**Set problem:**
Please echo the lines below, from the one containing "Click the Recommended badge on gpt-4o-mini" through the one containing "Select the Disabled", word for word.

**Recorded data:**

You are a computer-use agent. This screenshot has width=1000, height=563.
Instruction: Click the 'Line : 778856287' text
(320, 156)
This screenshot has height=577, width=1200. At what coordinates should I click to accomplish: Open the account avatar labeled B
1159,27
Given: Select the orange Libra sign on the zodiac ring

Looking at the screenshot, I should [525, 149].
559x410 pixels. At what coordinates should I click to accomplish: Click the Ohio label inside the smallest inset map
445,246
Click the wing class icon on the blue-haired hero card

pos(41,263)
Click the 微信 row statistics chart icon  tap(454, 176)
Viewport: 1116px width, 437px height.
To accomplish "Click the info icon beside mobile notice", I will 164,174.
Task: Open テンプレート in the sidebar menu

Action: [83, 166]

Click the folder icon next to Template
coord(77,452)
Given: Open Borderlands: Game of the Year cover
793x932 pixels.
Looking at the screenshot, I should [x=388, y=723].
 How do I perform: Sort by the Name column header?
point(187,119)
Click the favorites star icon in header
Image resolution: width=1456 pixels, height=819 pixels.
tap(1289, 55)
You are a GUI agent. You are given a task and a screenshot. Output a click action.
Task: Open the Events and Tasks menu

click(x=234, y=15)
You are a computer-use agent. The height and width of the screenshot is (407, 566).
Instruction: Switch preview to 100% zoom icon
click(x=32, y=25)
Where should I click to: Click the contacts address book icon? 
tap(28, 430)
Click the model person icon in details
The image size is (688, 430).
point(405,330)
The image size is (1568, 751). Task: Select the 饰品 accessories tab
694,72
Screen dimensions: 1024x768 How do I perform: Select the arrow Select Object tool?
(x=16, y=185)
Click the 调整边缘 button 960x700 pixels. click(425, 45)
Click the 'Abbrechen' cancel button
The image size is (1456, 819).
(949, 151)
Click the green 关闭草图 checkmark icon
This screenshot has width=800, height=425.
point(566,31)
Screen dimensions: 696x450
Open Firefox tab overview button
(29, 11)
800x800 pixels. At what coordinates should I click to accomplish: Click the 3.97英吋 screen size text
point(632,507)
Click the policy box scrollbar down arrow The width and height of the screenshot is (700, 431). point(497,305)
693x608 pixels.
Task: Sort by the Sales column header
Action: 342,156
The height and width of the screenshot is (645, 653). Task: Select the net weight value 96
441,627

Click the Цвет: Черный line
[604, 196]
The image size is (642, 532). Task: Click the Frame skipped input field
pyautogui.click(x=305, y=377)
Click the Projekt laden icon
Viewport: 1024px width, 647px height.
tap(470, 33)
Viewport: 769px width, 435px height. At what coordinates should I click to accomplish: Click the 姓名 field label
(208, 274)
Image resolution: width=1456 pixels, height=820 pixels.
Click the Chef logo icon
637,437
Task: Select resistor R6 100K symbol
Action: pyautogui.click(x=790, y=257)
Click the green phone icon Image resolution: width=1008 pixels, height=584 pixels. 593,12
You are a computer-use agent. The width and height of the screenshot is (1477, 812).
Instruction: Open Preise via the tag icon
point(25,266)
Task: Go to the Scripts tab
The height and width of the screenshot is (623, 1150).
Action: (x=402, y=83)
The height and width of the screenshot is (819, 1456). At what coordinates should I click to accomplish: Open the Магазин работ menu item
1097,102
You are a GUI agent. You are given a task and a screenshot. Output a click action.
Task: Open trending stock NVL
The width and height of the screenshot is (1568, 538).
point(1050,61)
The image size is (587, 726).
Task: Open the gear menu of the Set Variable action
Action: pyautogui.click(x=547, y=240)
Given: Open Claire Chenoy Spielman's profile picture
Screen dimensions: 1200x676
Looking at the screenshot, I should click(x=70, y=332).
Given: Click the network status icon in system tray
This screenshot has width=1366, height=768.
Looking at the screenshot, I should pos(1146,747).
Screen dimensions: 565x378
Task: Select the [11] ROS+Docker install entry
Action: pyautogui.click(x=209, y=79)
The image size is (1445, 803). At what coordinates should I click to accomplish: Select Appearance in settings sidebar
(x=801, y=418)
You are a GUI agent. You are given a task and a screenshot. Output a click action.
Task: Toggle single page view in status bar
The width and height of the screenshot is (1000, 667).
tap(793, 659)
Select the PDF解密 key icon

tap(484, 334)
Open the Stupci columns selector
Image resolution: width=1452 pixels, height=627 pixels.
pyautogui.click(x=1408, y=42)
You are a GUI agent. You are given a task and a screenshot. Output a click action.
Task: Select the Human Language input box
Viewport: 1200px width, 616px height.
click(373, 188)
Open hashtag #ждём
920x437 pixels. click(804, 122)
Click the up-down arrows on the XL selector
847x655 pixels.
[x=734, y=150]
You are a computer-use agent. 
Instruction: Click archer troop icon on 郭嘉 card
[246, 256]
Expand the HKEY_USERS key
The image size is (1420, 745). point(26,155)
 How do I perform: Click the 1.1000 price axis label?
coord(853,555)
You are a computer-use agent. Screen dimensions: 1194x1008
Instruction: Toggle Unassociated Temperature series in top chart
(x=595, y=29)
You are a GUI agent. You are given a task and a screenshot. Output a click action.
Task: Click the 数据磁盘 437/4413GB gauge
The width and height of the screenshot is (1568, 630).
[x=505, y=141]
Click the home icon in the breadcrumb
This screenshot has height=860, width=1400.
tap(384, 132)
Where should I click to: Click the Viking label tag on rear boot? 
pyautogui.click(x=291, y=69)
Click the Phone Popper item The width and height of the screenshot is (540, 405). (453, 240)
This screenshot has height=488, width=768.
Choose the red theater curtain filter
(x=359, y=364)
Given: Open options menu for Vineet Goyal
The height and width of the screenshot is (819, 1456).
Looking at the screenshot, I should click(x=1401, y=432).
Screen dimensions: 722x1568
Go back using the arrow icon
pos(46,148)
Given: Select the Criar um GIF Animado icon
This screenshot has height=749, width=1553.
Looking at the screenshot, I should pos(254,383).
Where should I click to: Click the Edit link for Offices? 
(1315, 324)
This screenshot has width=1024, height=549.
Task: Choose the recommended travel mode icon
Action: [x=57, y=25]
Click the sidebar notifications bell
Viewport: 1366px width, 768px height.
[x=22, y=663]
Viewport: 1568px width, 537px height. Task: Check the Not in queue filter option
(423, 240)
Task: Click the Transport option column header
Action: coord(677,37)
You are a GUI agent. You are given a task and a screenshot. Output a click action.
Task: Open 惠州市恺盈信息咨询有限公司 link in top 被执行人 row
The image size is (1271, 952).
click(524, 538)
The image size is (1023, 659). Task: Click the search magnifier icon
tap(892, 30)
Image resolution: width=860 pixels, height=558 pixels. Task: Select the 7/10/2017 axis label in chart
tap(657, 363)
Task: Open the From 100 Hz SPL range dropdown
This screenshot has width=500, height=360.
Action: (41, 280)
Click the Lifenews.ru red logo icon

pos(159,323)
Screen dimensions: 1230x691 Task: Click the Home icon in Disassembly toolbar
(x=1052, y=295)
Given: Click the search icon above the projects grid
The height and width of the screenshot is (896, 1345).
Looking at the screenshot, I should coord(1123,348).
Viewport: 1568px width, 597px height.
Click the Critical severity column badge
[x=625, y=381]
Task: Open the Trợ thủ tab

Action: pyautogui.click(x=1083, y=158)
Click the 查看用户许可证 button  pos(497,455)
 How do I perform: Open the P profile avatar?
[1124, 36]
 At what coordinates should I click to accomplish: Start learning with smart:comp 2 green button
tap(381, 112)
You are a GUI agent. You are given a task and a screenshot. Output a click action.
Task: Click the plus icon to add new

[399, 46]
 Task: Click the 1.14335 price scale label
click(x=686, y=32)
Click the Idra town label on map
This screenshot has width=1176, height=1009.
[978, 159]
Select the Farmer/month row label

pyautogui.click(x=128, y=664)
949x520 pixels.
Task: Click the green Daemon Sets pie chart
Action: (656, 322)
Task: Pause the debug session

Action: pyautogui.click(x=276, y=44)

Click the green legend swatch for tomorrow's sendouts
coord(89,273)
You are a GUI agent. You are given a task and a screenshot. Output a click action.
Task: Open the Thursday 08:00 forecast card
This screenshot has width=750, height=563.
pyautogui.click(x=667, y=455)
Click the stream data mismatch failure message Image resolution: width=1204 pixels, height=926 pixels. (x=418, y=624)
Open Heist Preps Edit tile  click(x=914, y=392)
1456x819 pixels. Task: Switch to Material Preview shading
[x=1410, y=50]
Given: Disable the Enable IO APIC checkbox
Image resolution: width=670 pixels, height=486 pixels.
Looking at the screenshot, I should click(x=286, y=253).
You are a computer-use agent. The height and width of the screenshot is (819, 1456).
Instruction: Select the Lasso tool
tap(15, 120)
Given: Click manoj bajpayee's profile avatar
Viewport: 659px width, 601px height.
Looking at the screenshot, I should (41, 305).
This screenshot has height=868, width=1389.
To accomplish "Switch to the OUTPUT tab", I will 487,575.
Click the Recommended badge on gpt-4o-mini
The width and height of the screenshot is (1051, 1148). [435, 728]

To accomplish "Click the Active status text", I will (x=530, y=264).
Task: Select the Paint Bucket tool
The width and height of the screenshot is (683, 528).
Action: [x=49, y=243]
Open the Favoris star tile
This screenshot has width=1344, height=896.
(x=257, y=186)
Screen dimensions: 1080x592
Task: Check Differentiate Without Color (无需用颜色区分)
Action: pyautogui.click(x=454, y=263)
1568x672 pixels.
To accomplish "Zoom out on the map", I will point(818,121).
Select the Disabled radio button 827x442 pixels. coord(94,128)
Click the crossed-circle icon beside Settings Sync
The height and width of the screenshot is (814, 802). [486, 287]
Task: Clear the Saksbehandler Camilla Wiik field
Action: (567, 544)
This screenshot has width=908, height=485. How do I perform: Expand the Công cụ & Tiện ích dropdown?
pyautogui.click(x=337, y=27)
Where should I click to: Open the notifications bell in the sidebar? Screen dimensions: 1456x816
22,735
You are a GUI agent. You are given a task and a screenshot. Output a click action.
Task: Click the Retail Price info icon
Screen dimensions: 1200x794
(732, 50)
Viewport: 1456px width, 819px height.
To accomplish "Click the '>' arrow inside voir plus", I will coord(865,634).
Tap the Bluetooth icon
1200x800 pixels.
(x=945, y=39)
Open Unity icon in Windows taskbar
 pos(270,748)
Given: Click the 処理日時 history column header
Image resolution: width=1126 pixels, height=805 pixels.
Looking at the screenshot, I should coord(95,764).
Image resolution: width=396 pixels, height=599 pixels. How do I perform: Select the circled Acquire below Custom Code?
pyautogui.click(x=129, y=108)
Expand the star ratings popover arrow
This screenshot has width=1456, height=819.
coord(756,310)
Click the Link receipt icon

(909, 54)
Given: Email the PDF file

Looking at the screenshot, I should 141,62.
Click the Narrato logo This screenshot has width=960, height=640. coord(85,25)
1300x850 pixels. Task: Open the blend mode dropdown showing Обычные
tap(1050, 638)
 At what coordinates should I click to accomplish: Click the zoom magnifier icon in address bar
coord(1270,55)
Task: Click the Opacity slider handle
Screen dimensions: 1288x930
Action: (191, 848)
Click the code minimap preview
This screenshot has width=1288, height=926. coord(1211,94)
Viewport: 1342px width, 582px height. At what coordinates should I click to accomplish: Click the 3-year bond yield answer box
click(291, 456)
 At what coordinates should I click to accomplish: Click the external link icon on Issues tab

**Solved exercise:**
Click the Recommended badge on gpt-4o-mini
The width and height of the screenshot is (1051, 1148). [435, 728]

To accomplish "Click the Active status text", I will (x=530, y=264).
Task: Select the Paint Bucket tool
The width and height of the screenshot is (683, 528).
Action: [x=49, y=243]
Open the Favoris star tile
This screenshot has width=1344, height=896.
(x=257, y=186)
Screen dimensions: 1080x592
Task: Check Differentiate Without Color (无需用颜色区分)
Action: pyautogui.click(x=454, y=263)
1568x672 pixels.
To accomplish "Zoom out on the map", I will point(818,121).
Select the Disabled radio button 827x442 pixels. coord(94,128)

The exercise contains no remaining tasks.